One step in this direction may be the new Medical College Admission Test (MCAT), approved in 2012. According to the Association of American Medical Colleges (AAMC), the new MCAT will “require aspiring doctors to have an understanding of the social and behavioral sciences, in addition to a solid background in the natural sciences” (Mann 2012). AAMC President and CEO Darrell G. Kirch, M.D. said, “We all know America is becoming much more diverse. . . . These changes to the exam have been done with a very clear eye toward the changes that are occurring in health care and the kinds of physicians we will need” (Mann 2012). We are hopeful this change to the MCAT will affect intersex and trans medical care. Future generations of providers will hopefully have, and rely more on, knowledge from the social and behavioral sciences when they see intersex and trans patients. However, we fear providers may instead still cling to the power to give sex to their patients in a binary way, given the inertia of medicalization and the medical gaze.
Footnotes
Acknowledgements
The authors wish to thank Joya Misra and Maxine Craig for their editorial direction and the insightful reviews they secured. We also wish to thank Rachel Allison, Pallavi Banerjee, and Amy Brainer for their helpful comments on earlier iterations of this paper. And, lastly, we’d like to thank Ranita Ray for lending us her breadth of knowledge during the revision process.
Notes
Georgiann Davis is assistant professor of sociology at the University of Nevada, Las Vegas. She has written numerous articles on intersex in various venues ranging from Ms. Magazine to the American Journal of Bioethics. Her book, Contesting Intersex: The Dubious Diagnosis, is available from NYU Press.

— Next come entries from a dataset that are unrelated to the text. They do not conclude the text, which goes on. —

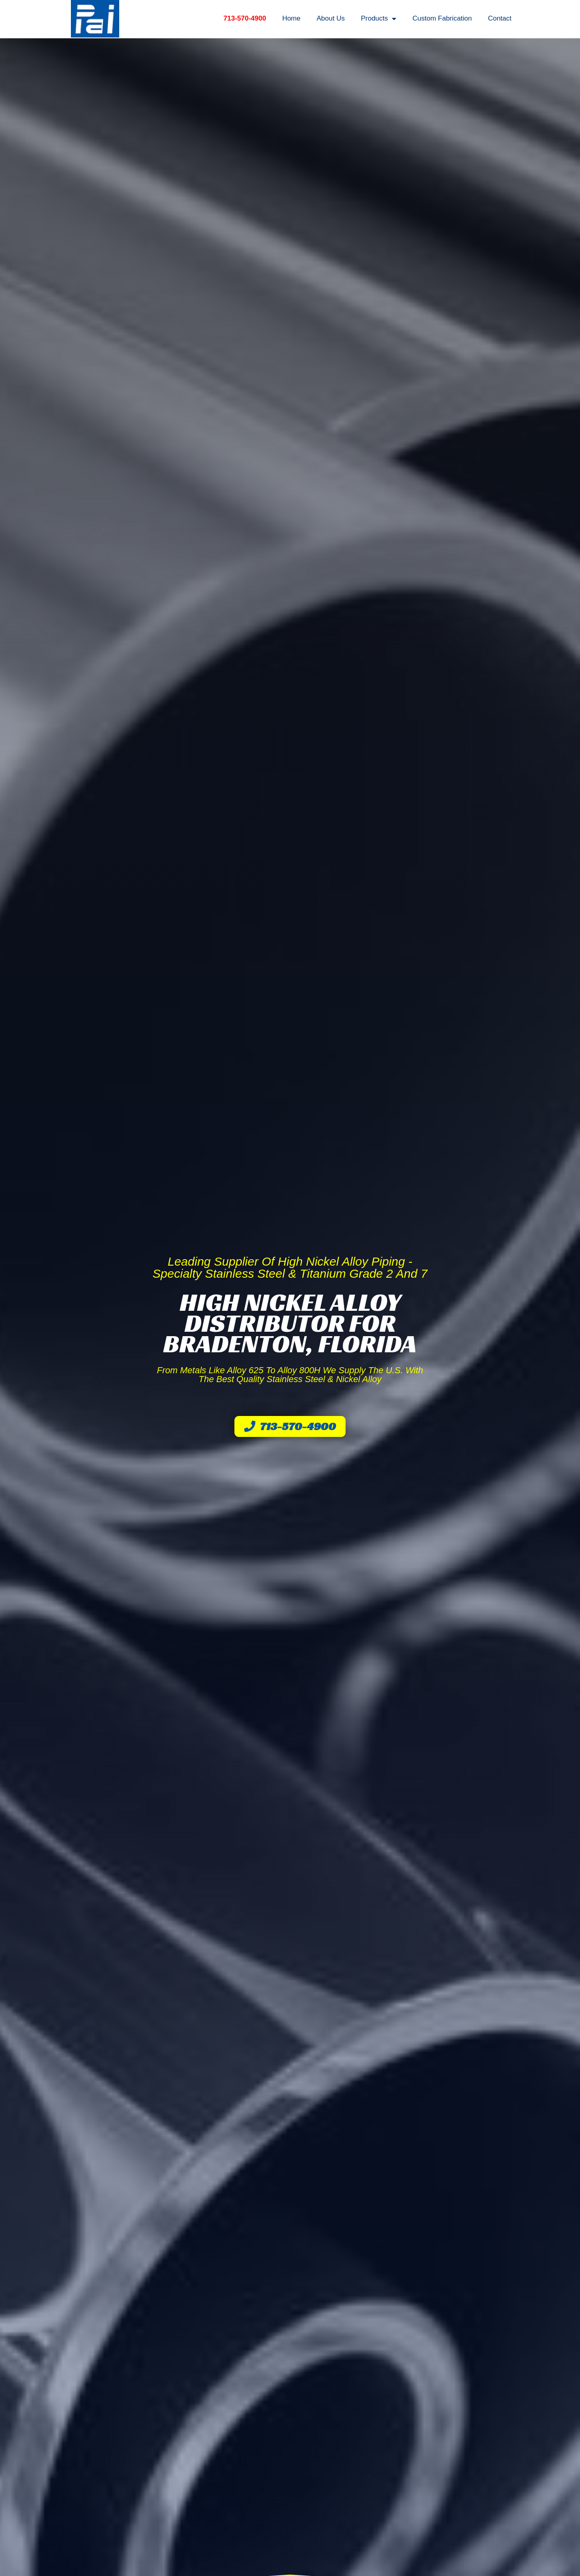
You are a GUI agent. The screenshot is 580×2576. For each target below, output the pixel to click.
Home (291, 18)
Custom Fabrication (442, 18)
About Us (331, 18)
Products (378, 18)
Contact (500, 18)
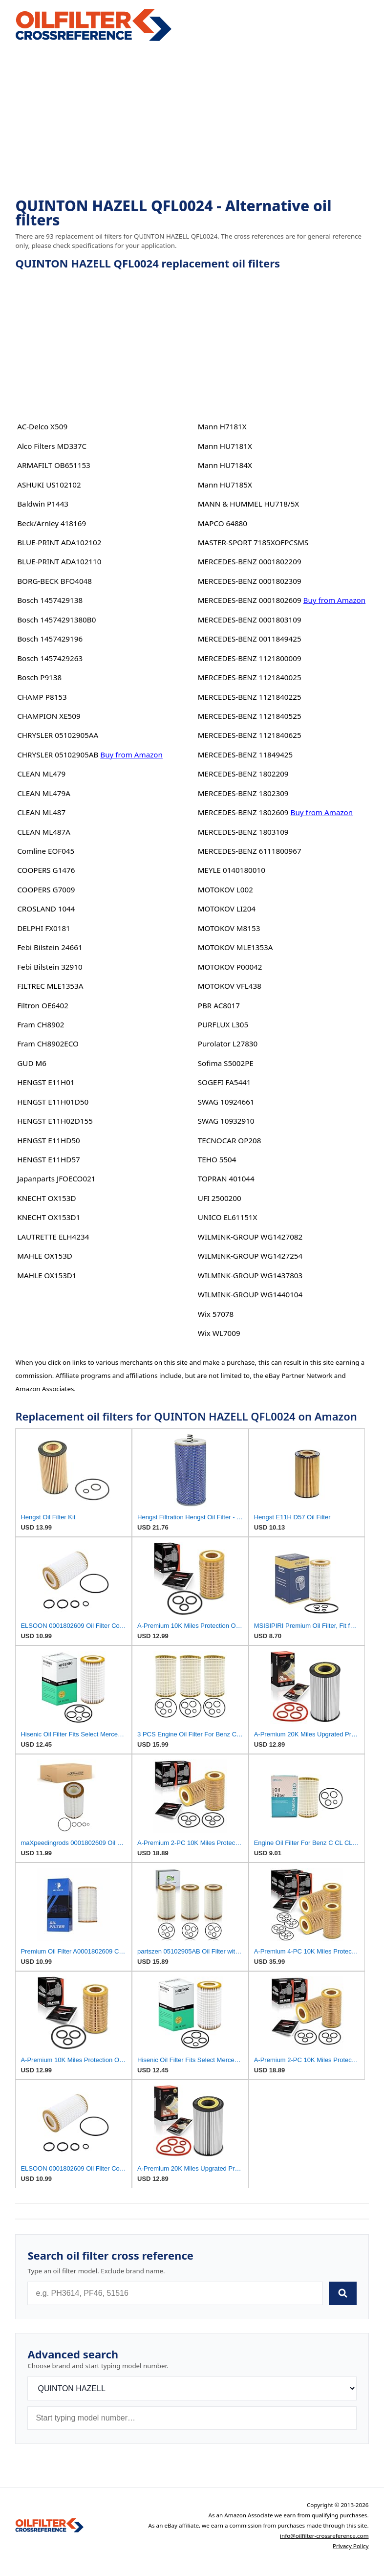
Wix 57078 (216, 1314)
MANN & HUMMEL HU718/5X (248, 504)
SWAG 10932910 (226, 1121)
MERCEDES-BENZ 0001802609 (249, 600)
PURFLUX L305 (223, 1024)
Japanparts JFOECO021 (56, 1178)
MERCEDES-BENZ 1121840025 (249, 677)
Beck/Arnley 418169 (51, 523)
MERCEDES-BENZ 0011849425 (249, 639)
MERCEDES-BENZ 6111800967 (249, 851)
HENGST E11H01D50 (52, 1102)
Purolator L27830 (227, 1043)
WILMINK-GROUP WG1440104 (250, 1294)
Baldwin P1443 (42, 504)
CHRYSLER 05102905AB (57, 754)
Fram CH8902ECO (48, 1043)
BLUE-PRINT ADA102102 (59, 542)
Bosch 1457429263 (50, 658)
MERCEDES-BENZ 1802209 (243, 773)
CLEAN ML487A (43, 832)
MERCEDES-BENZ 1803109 (243, 832)
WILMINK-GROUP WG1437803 (250, 1275)
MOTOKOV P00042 (230, 967)
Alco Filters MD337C (51, 446)
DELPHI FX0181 (43, 928)
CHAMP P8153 (41, 697)
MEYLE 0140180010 (231, 870)
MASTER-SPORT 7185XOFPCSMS (253, 542)
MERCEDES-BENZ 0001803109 (249, 619)
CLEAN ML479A (43, 793)
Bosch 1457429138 (50, 600)
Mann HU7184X (225, 465)
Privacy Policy (351, 2546)
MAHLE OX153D (44, 1256)
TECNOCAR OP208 (229, 1140)
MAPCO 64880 (222, 523)
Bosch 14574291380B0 (56, 619)
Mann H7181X (222, 426)
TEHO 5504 (217, 1159)
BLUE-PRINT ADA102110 (59, 561)
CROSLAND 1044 (46, 908)
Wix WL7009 (219, 1333)
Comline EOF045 (45, 851)
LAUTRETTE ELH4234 (53, 1237)
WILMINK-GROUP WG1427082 (250, 1237)
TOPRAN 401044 (226, 1178)
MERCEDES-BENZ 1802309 (243, 793)
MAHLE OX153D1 (46, 1275)
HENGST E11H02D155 (55, 1121)
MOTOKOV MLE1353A (235, 947)
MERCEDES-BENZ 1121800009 (249, 658)
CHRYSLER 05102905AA (57, 735)
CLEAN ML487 (41, 812)
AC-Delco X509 (42, 426)
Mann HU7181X (225, 446)
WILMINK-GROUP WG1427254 (250, 1256)
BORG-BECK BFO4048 (54, 581)
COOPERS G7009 (46, 889)
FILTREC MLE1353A (50, 986)
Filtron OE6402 (42, 1005)
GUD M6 (31, 1063)
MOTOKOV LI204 (227, 908)
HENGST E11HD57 (48, 1159)
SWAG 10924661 (226, 1102)
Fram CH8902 (40, 1024)
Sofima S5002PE (226, 1063)
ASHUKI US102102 (49, 484)
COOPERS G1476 (46, 870)
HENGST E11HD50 (48, 1140)
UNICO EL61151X (227, 1217)
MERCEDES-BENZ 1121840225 (249, 697)
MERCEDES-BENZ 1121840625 (249, 735)
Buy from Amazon (131, 754)
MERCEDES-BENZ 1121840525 (249, 716)
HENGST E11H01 (45, 1082)
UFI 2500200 (219, 1198)
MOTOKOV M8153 (229, 928)
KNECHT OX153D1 (48, 1217)
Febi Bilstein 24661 (49, 947)
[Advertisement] (191, 120)
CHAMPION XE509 (48, 716)
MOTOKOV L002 (225, 889)
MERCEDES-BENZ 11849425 (245, 754)
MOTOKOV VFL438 (229, 986)
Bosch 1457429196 (50, 639)
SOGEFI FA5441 (224, 1082)
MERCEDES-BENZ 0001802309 (249, 581)
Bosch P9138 (39, 677)
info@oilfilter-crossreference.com (324, 2535)
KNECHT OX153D (46, 1198)
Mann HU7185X (225, 484)
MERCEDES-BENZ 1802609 (243, 812)
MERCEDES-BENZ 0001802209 (249, 561)
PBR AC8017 (219, 1005)
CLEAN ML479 (41, 773)
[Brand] (191, 2388)
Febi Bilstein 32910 (49, 967)
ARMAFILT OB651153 (53, 465)
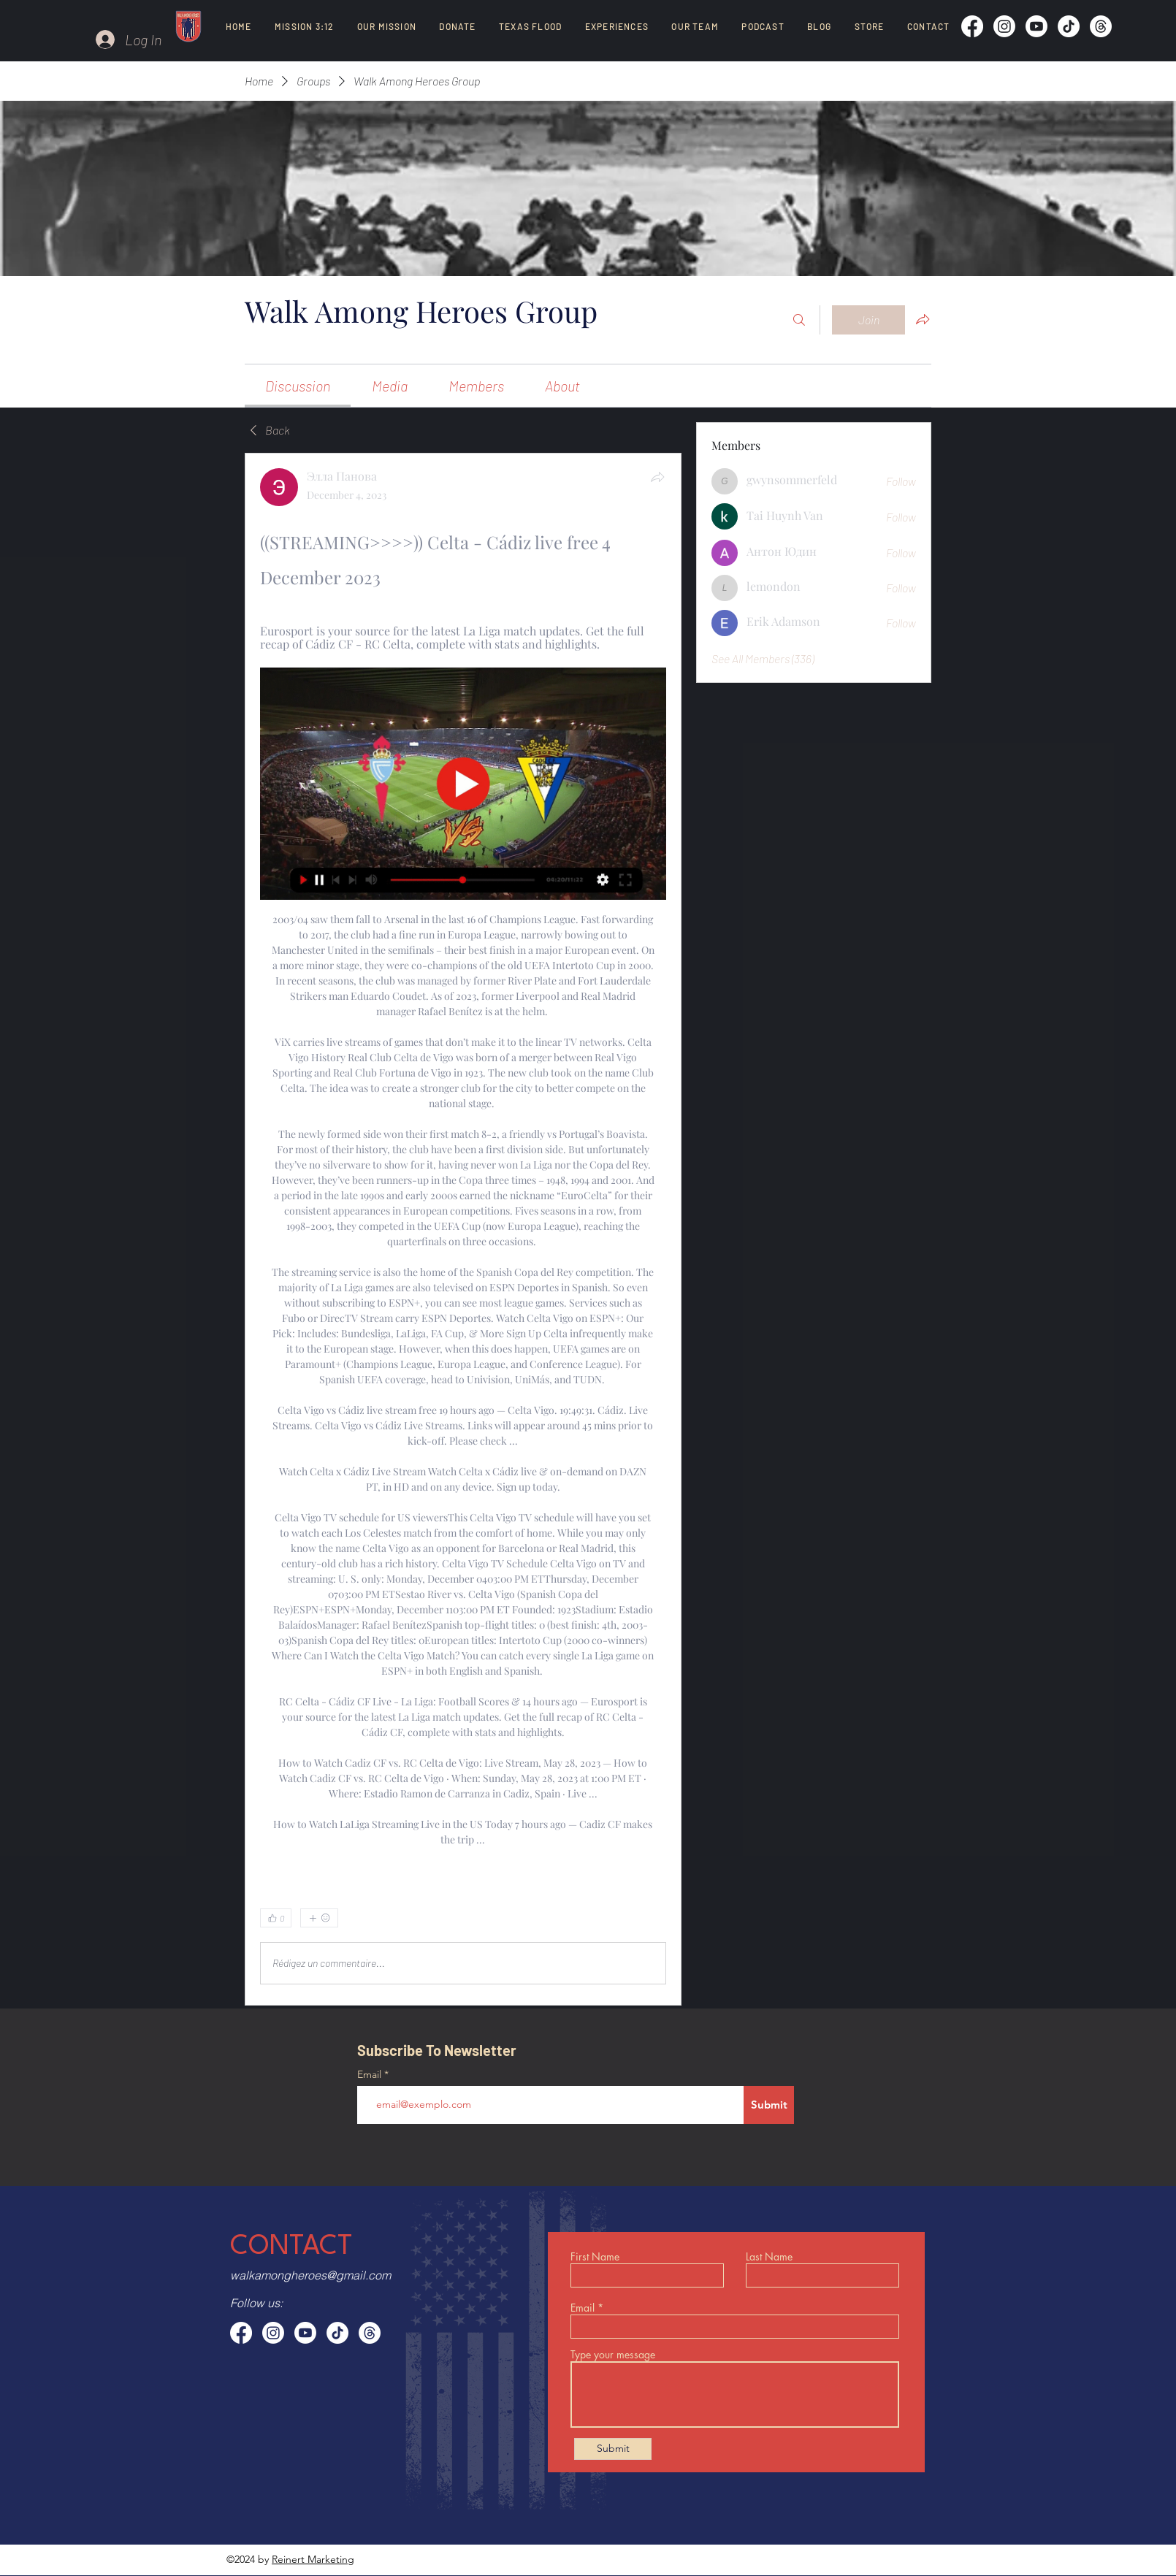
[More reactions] (319, 1917)
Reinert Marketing (313, 2559)
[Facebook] (972, 26)
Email (370, 2074)
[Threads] (1101, 26)
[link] (297, 385)
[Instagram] (1004, 26)
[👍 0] (275, 1917)
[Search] (799, 320)
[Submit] (769, 2105)
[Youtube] (1036, 26)
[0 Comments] (628, 1918)
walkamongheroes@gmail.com (310, 2275)
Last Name (769, 2257)
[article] (463, 1229)
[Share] (657, 477)
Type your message (612, 2355)
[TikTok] (1069, 26)
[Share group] (922, 319)
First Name (594, 2257)
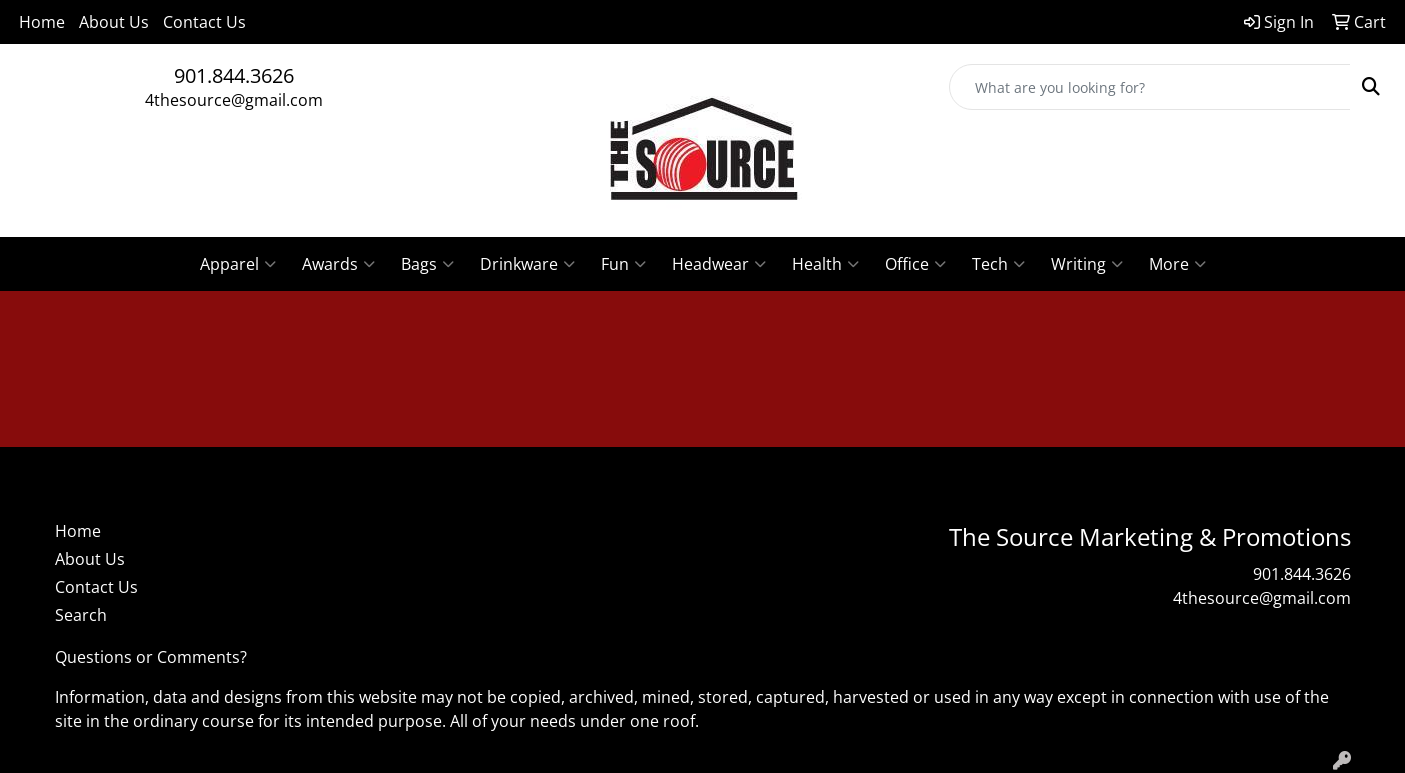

Jodie M. Dewey is associate professor of sociology and director of the criminal justice program at Concordia University-Chicago. She has published several articles on trans-identified patients’ impact on the health care process. Her work focuses on medicalization and psycho-pathologization in transgender health.
Erin L. Murphy is an independent scholar and graduate of the Sociology Doctoral Program at the University of Illinois at Urbana-Champaign. Her work has previously appeared in Gender & Society, Feminist Formations, Critical Sociology, and the Journal of Historical Sociology. She is working on a book tentatively titled Exceptions of Empire: Anti-Imperialist Protests during the Philippine-American War.